Trail begins consultation via mail with residents impacted by boundary extension

Tayla Scott
By Tayla Scott
May 28th, 2014

Residents who will be effected by the City of Trail's proposed boundary extension can expect to receive a letter this week (if they haven't already) asking them whether they support the move, according to Trail CAO David Perehudoff.

“The (expansion) process is still underway and no approval has been provided,” said Perehudoff in an interview last week. “We do expect to send a letter out to the impacted property owners later this week asking them specifically if they are in favour of the city expanding its boundaries. Once this information is gathered, we will be in a better position to determine whether or not to proceed further.”

It’s been a year since the City of Trail and Teck jointly put out a press release explaining the City of Trail’s intent on expanding the Trail boundaries out to the Waneta dam, making everything on the way fall under the jurisdiction of the City of Trail.

Mayor Dieter Bogs said in the press release, “If the area comes into the City of Trail’s jurisdiction, hundreds of thousands of dollars will be invested in local services or in the boundary expansion area for infrastructure to potentially attract new investment.

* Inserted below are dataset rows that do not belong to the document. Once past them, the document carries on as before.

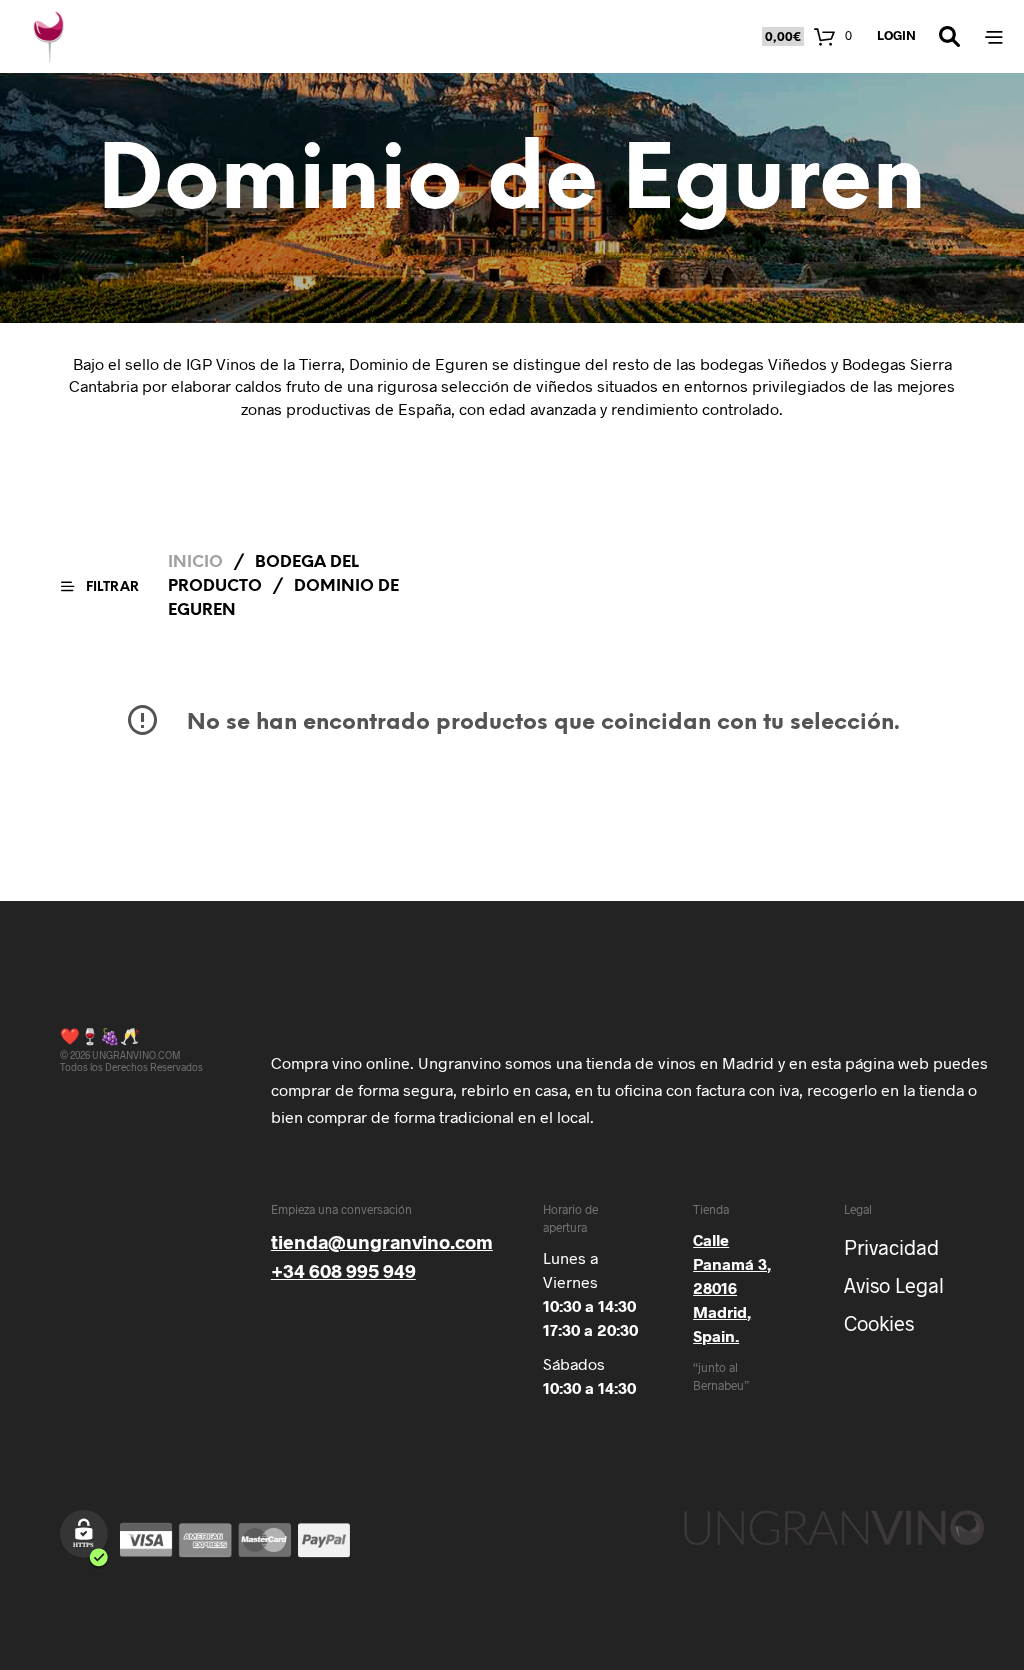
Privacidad (891, 1247)
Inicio (195, 562)
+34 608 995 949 (343, 1270)
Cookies (879, 1323)
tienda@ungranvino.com (382, 1241)
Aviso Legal (894, 1285)
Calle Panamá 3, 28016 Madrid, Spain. (732, 1287)
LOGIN (896, 35)
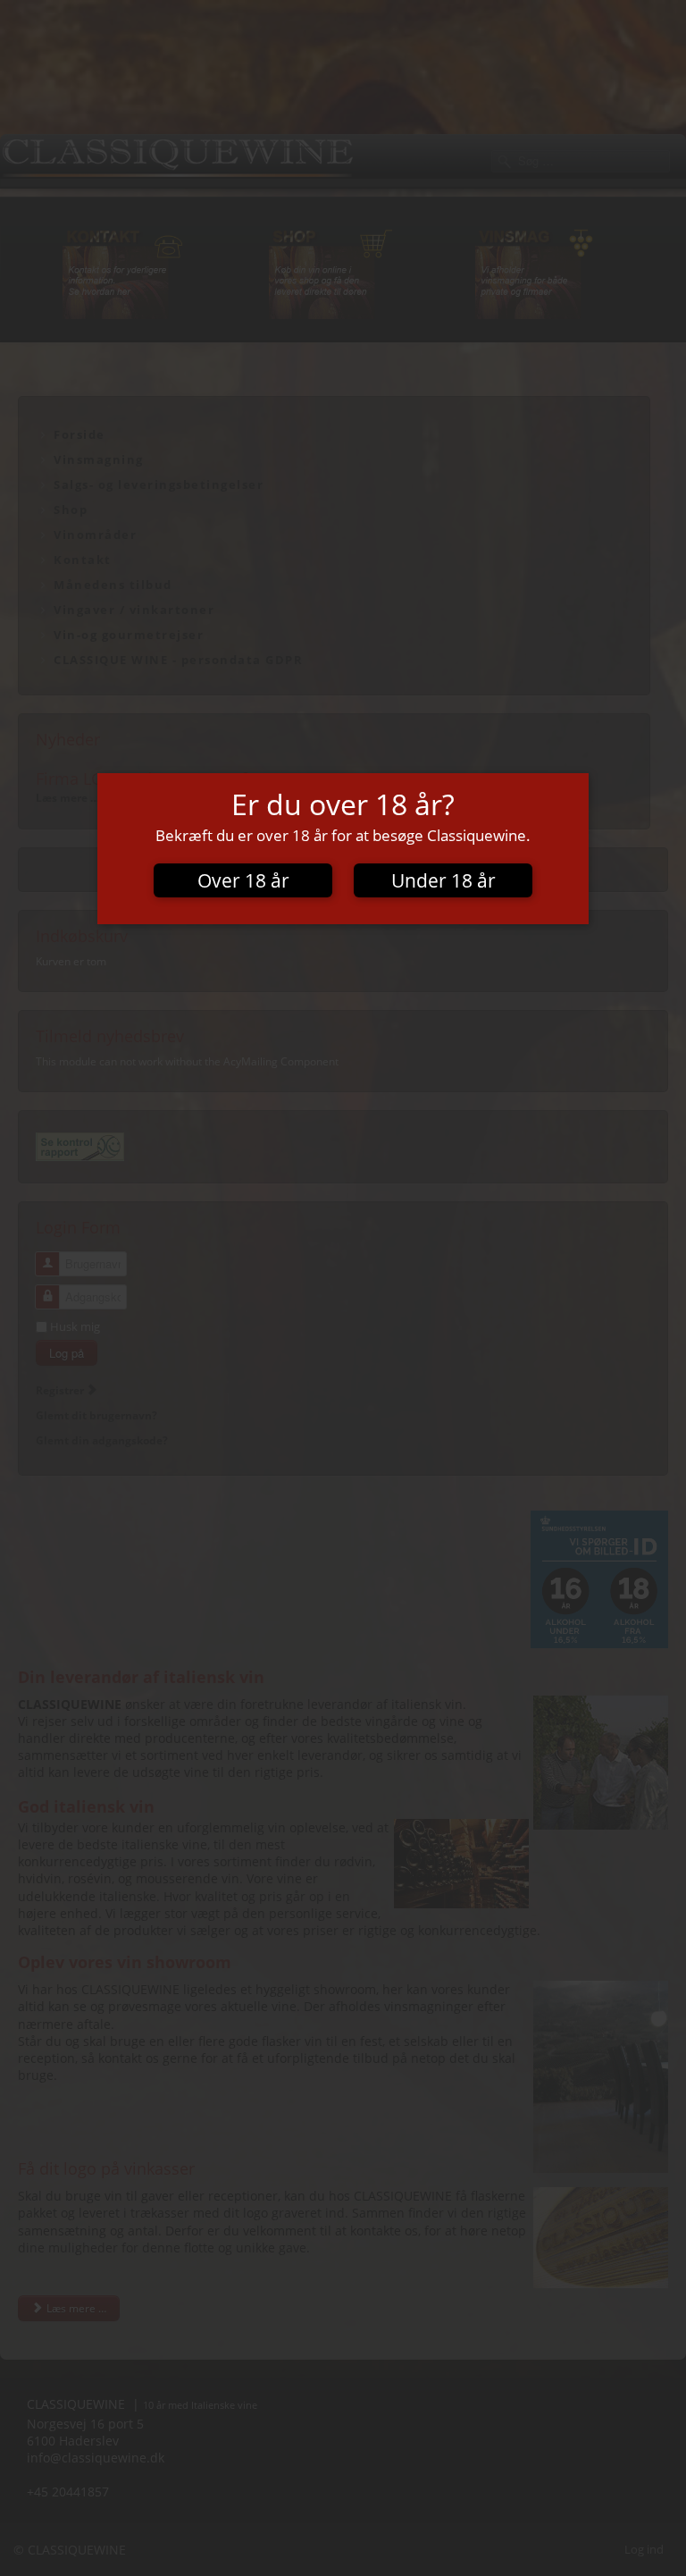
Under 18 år (443, 880)
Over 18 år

This would result in the creation of additional local property tax revenue and new jobs for Greater Trail. Coupled with the agreement with Teck, the boundary extension is a good initiative for the entire region.”

The press release also said, “the City of Trail will be moving forward with the boundary extension referral process which may result in the city extending its boundaries into electoral Area A; including land from the city’s existing southern boundary through to the Columbia Gardens industrial park and south to the US border.

“The city understands this is a very important issue to Beaver Valley and every effort will be made to minimize the net financial impacts on the service and the corresponding property tax impacts to the residents in the service area,” said Bogs.

Despite Bogs' positive sales pitch, not everyone is rooting for the proposal to get approved.

AnchorAli Grieve, the director for Area A, explained that certain criteria must be met before the process will be approved.

“Part of the criteria would include extensive public consultation, which in my view has not occurred,” she said. “Another criteria of the province is to know that a clear majority of property owners in the proposed boundary expansion want to go.”

When asked if she supported the proposal Grieve said, “I have been on record several times saying I don't.”

“The industrial park is the main source of taxation not only for Area A but for the Beaver Valley as well. The City of Trail currently enjoys a healthy tax base with the business of Teck because Teck currently pays 63 per cent of the taxes for the City of Trail. Our industrial park is our Teck.”

“There are about 13 businesses down there (as well as) the Waneta dam,” she said.

Grieve has met with a minister in Victoria to discuss why she opposes the Trail boundary expansion and said she will be meeting with said minister again.

“The mayors of Fruitvale and Montrose and myself are all united in opposing this proposed boundary expansion. It's about the loss of taxation. And it takes away our ability to pay for services that we've come to enjoy. All communities want the same thing. Recreation and a healthy lifestyle and a place that people want to live. While we understand the reason for the businesses wanting to do that, it can't be at our expense,” said Grieve, adding “The people in our communities don't want to lose anything so the City of Trail can get more tax dollars.”